El escándalo de las “vacunaciones VIP” es uno de los golpes más duros para el país. Lo que se ha revelado es de una bajeza indecible. Si la indignación ciudadana no se traduce en un estallido social probablemente sea por el temor que genera esta segunda ola o porque el calibre de estas revelaciones golpea duramente la moral ciudadana. Estamos tan hastiados como desesperanzados.
Escándalos de corrupción, lamentablemente, hay muchos; pero, descubrirlos en tiempos en que el país se asfixia y las familias lloran pérdidas irreparables no tiene nombre. Sospechas de corrupción sobre obras, adquisiciones y licitaciones ha habido a lo largo de la pandemia. Pero ninguna ha desnudado los privilegios que unos pocos gozan en una sociedad tan desigual como el llamado “Vacunagate”.
Aunque todo acto de corrupción es nocivo y en este contexto cuesta vidas, nada indigna más que centenas de personas accediendo por lo bajo a un bien que nadie puede siquiera imaginar que existe. Porque no es, como ha pasado en otros países, que haya gente saltándose la cola; es que un puñado de personas se hizo de este beneficio cuando nadie más podía.
Si bien la indignación se concentra en el gobierno, este escándalo dista de ser parte de un esquema peliculero donde un partido lo controla y reparte todo. No, lo que vemos son dos instituciones con una solidez que ya quisieran los renglones de la Constitución: el patrimonialismo y la argolla. Quizás por ello una de las frases del Dr. Málaga va a pasar a la historia: “No se trata de privilegios. Se trata de que así funcionan las cosas”.
Por ello, lo que indigna no solo es el manejo de recursos públicos o comunes como si fueran particulares, sino que estos sean repartidos entre contactos, entre familias y colleras. Esa exclusividad (“VIP”) repulsa a muchos. Para el ojo público no es lo mismo que una persona recurra a favores para acceder a atención médica urgente que otra aprovechándose de su cargo o estatus en la sociedad para obtener un trato preferente, incluso amenazando a quienes se resisten.
Es importante que este escándalo implique a las altas esferas de la administración pasada, pero no lo es menos que dicho gobierno gozara hasta hace poco de un respaldo mayoritario respecto a su manejo de la pandemia. Un presidente cuyo liderazgo en tiempos de crisis (sanitaria o política) le había llevado a conectar con una ciudadanía falta de representación. Una ciudadanía hastiada que, después de mucho tiempo, sentía confianza por un político.

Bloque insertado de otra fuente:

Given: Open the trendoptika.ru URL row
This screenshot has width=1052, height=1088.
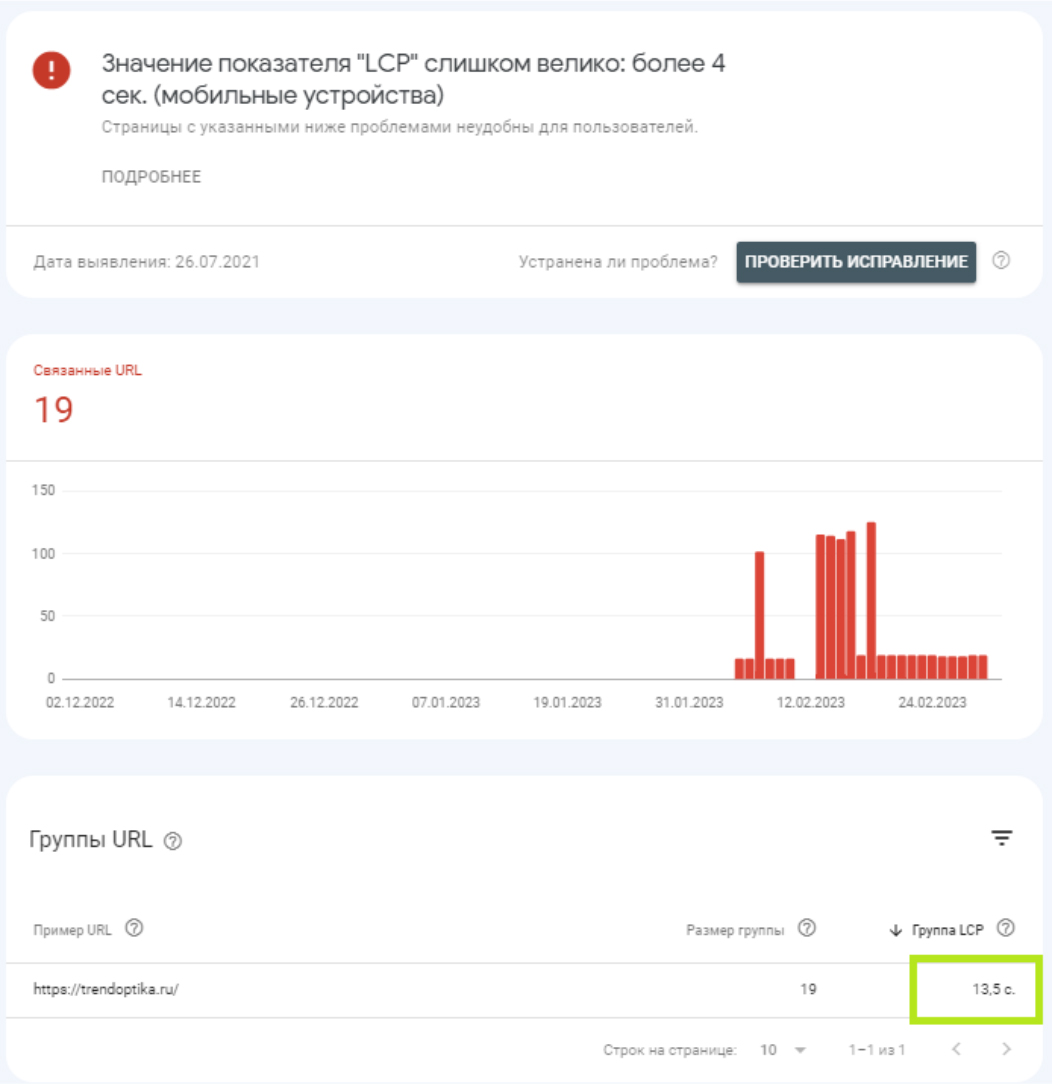Looking at the screenshot, I should coord(105,990).
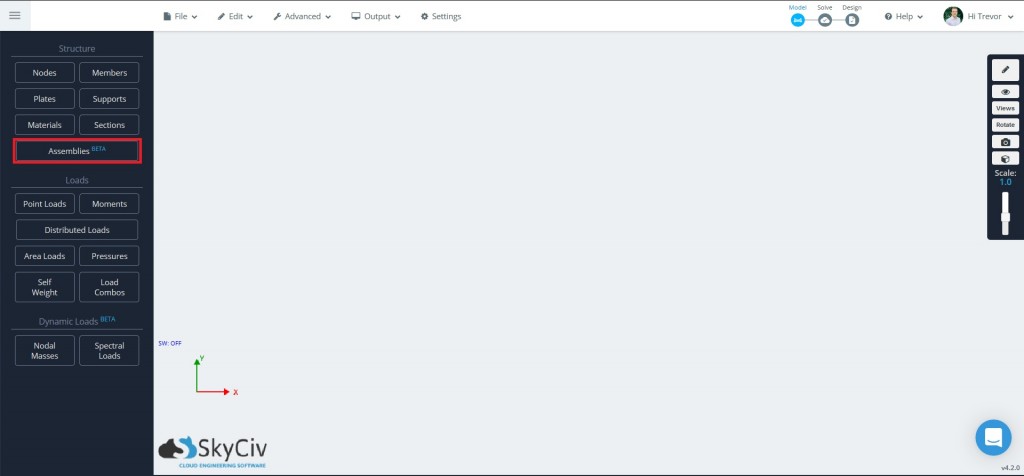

Esta relación no es nada despreciable en un país con una crisis política como la nuestra. Pero cuanto más alta es la confianza, más duro resulta el golpe. Y aunque la popularidad de Vizcarra ya no es la que era, ni el caso Swing, con todo su histrionismo, pudo lo que ha hecho esta vacunación a escondidas.
La mala noticia es que la caída final del expresidente también trae problemas para la democracia peruana. No solo por la decepción que genera en un porcentaje importante de la ciudadanía, sino también porque quienes hoy desempolvan sus sables a raíz del escándalo son precisamente aquellos que buscan valerse de cualquier motivo para crear vacíos de poder y entronarse a como de lugar en el poder.
Hoy tenemos motivos para desconfiar de todo. Ya no solo hay que preocuparse por los mismos de siempre, sino también por autoridades aparentemente probas. Sin embargo, hoy más que nunca debemos resistir la desesperanza y estar alerta ante la impunidad o el aprovechamiento de la crisis. Como sabemos, el mal gobierno siempre se beneficia de la resignación y la apatía.